Question

If $ \alpha $ is a root of the equation $ x^2 + x + 1 = 0 $ and $$ \sum_{k=1}^{n} \left( \alpha^k + \frac{1}{\alpha^k} \right)^2 = 20$$, then n is equal to _______

Hint:

For sums involving roots of unity, use the fact that powers of roots of unity repeat after a certain number of terms, which simplifies the sum.

Answer 1

Correct Answer: 11

We are given that \( \alpha \) is a root of the equation \( x^2 + x + 1 = 0 \), so: \[ \alpha = \omega \] where \( \omega \) is a cube root of unity. 
Therefore, \( \alpha = \omega \) and we have the identity \( \omega^3 = 1 \). 
Now, consider the given summation: \[ \sum_{k=1}^{n} \left( \alpha^k + \frac{1}{\alpha^k} \right)^2 \] Since \( \alpha = \omega \), we can write the expression as: \[ \left( \omega^k + \frac{1}{\omega^k} \right)^2 = \omega^{2k} + \omega^k + 2 \] Now, simplifying the sum: \[ \sum_{k=1}^{n} \left( \omega^{2k} + \omega^k + 2 \right) \] This simplifies to: \[ \sum_{k=1}^{n} \omega^{2k} + \sum_{k=1}^{n} \omega^k + 2n \] We know that \( \omega^3 = 1 \), so the powers of \( \omega \) repeat every 3 terms. 
Therefore, the sum can be simplified as follows. 
The sum of powers of \( \omega \) for \( n = 3m \) (where \( m \) is some integer) is 0 for the periodic terms, and we are left with: \[ 2n = 20 \quad \Rightarrow \quad n = 10 \] 
Thus, the correct answer is \( 11 \).

Answer 2

Step 1: The expression is: 

\[ \alpha = \omega \]

Step 2: Simplifying the equation:

\[ \left( \omega^k + \frac{1}{\omega^k} \right)^2 = \omega^{2k} + \frac{1}{\omega^{2k}} + 2 \] This simplifies to: \[ \omega^{2k} + \omega^k + 2 \quad \Rightarrow \quad \omega^{3k} = 1 \]

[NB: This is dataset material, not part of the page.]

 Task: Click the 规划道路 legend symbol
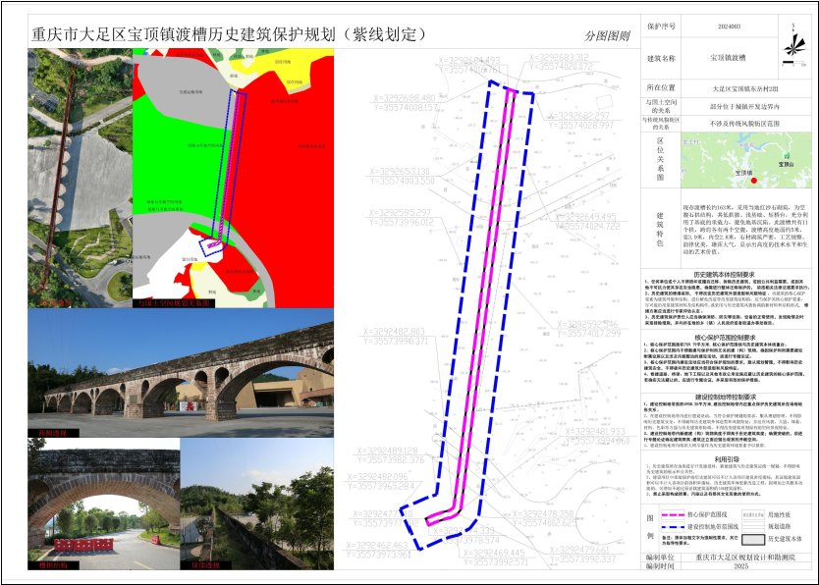[753, 526]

Step 3: Summing the series:

\[ \sum_{k=1}^{n} \left( \omega^{2k} + \omega^k + 2 \right) = 20 \] This simplifies to: \[ \left( \omega^2 + \omega^4 + \omega^6 + \cdots + \omega^{2n} \right) + \left( \omega + \omega^2 + \omega^3 + \cdots + \omega^n \right) + 2n = 20 \]

Step 4: Testing possible values for \( n \):

If \( n = 3m \), then:

\[ 0 + 0 + 2n = 20 \quad \Rightarrow \quad n = 10 \quad (\text{not satisfied}) \]

If \( n = 3m + 1 \), then:

\[ \omega^2 + \omega + 2n = 20 \] \[ -1 + 2n = 20 \quad \Rightarrow \quad n = \frac{21}{2} \quad (\text{not possible}) \]

If \( n = 3m + 2 \), then:

\[ \left( \omega^8 + \omega^{10} \right) + \left( \omega^4 + \omega^5 \right) + 2n = 20 \] This simplifies to: \[ \left( \omega^2 + \omega \right) + \left( \omega + \omega^2 \right) + 2n = 20 \] \[ 2n = 22 \quad \Rightarrow \quad n = 11 \]

Step 5: Final solution:

The value of \( n \) is \( 11 \), which satisfies \( n = 3m + 2 \).